The ground beneath Ren's feet pulsed like a living heart, each beat sending ripples across the fractured silver plains. The air wasn't just cold—it was sharp, slicing through the lungs with each breath as if it wanted to carve its way inside him. Beside him, the silver-haired girl stood motionless, her eyes fixed on the horizon where the sky bled red through the cracks of a shattered moon. Her Shard-Wings glimmered faintly, each fragment of glass trembling as though aware that something immense was drawing near.

They were no longer alone.

Shapes began to crawl from the edges of the world—elongated silhouettes that moved wrong, bending in angles that should have broken them, their bodies shimmering like reflections on disturbed water.
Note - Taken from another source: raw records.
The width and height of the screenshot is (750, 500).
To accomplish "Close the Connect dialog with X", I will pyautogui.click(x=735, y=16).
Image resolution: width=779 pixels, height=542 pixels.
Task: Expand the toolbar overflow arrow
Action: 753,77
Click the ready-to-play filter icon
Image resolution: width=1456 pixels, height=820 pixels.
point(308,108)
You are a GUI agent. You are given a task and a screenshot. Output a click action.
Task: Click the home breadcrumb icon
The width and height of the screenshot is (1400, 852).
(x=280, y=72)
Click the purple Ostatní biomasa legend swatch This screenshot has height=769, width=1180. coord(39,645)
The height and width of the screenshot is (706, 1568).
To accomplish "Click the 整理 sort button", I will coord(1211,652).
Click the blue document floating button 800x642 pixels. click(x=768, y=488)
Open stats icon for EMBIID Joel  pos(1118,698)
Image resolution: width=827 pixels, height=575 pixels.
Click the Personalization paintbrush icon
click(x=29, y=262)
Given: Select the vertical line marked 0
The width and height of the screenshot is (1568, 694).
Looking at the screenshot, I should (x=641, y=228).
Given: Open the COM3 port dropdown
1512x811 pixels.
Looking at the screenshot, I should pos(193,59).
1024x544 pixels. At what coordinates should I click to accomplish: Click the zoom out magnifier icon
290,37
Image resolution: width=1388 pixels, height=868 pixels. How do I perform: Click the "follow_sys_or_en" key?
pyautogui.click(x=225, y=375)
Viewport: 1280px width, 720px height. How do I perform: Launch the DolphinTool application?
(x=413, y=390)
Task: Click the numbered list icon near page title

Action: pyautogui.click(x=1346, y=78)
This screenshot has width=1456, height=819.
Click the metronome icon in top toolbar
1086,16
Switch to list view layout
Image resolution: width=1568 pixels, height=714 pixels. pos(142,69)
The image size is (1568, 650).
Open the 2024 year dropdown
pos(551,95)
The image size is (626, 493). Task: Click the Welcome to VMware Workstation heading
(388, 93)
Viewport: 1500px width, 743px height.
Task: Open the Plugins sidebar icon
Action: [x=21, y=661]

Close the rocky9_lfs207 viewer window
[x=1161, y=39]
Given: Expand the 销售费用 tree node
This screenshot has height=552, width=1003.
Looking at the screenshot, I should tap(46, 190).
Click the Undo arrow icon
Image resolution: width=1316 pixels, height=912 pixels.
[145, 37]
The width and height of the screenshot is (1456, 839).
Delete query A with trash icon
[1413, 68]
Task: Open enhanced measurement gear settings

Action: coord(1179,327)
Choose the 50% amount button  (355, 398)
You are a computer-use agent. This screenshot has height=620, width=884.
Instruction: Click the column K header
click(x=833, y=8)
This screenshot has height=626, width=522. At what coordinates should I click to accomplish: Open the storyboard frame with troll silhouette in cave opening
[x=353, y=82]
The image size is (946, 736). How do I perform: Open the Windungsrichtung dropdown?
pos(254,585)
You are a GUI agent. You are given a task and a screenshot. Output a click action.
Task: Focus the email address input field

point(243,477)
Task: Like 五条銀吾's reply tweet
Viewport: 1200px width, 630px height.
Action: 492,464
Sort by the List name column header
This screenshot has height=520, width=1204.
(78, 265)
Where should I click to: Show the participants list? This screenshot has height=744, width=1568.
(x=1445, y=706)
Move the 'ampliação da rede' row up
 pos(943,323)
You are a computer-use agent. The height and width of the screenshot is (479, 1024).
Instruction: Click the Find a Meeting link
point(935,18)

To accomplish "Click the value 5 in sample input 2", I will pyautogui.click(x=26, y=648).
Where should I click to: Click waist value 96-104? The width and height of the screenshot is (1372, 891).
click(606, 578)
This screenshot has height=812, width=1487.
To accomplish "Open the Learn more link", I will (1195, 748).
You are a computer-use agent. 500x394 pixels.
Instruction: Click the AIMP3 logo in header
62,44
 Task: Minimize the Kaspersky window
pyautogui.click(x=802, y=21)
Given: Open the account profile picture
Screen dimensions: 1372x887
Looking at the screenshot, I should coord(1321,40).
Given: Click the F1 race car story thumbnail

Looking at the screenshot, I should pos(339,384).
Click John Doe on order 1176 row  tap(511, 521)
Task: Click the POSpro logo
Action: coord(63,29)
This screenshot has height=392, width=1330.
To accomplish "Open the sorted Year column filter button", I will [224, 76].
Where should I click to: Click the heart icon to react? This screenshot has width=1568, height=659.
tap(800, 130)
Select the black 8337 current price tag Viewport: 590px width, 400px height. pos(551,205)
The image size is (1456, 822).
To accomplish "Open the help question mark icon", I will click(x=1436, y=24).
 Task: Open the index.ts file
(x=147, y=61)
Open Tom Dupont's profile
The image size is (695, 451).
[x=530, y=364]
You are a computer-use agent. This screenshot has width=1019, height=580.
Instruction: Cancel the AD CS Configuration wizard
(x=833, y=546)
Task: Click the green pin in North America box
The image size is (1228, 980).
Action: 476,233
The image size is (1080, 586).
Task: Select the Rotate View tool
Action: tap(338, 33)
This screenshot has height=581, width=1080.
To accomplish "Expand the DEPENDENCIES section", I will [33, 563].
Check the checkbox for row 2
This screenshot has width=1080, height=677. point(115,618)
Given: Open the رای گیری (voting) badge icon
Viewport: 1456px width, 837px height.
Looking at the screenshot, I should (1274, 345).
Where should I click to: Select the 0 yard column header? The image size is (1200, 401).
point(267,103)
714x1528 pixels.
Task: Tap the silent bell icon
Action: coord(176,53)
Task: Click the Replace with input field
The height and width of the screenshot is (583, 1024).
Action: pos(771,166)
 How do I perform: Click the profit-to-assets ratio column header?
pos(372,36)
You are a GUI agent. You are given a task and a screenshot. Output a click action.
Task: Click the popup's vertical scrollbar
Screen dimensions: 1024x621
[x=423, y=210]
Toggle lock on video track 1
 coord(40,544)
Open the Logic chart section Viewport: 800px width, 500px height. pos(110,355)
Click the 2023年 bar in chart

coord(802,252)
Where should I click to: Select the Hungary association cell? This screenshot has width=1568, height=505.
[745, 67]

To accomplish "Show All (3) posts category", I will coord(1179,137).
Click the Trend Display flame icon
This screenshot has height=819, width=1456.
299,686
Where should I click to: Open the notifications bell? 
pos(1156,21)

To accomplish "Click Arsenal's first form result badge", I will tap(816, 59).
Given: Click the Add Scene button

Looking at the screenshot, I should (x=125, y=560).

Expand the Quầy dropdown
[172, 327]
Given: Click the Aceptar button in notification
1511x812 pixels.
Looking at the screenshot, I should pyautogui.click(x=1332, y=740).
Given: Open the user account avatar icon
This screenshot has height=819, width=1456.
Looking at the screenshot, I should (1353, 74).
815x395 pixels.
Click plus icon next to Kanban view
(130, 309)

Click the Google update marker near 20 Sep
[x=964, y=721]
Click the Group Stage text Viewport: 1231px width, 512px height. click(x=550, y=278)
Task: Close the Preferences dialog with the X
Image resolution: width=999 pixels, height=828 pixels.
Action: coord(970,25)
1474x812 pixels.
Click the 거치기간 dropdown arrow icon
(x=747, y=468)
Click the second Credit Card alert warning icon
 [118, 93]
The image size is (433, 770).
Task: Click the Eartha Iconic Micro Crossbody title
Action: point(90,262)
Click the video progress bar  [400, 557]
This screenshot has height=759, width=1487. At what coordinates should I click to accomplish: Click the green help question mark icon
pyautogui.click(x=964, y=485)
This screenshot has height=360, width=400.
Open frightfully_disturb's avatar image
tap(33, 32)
Each step they took left a smear in the air, a memory of their form lagging behind before catching up with a sickening snap. Ren's grip tightened on the mirrorblade in his hand, the weapon humming faintly, almost… eager.

"They're not just fragments," the girl murmured. Her voice was soft, but it felt as though the Mirror World itself leaned in to hear it. "They're the ones who didn't survive the Shard-Keeper's cage. What's left of them walks without names."

The nearest figure turned its head—not all the way, but enough to make Ren's stomach knot. Its face wasn't a face at all, but a jagged cutout in reality, showing only the darkness beyond. From that hole came a slow, ragged whisper: "Found… you…" The words scraped against the edges of his mind, dredging up memories he hadn't given permission to surface. He saw flashes—Airi's hand reaching for him, his own reflection smiling without warmth, the night he almost didn't return.

The girl moved forward, her wings shedding faint, glimmering dust that disintegrated before touching the ground. "Don't listen," she said, though her voice carried the tension of someone fighting the same pull. "They'll use what's in you. And you're already carrying too much."

Ren exhaled sharply, grounding himself in the blade's cold weight. "Then we cut through them before they get close."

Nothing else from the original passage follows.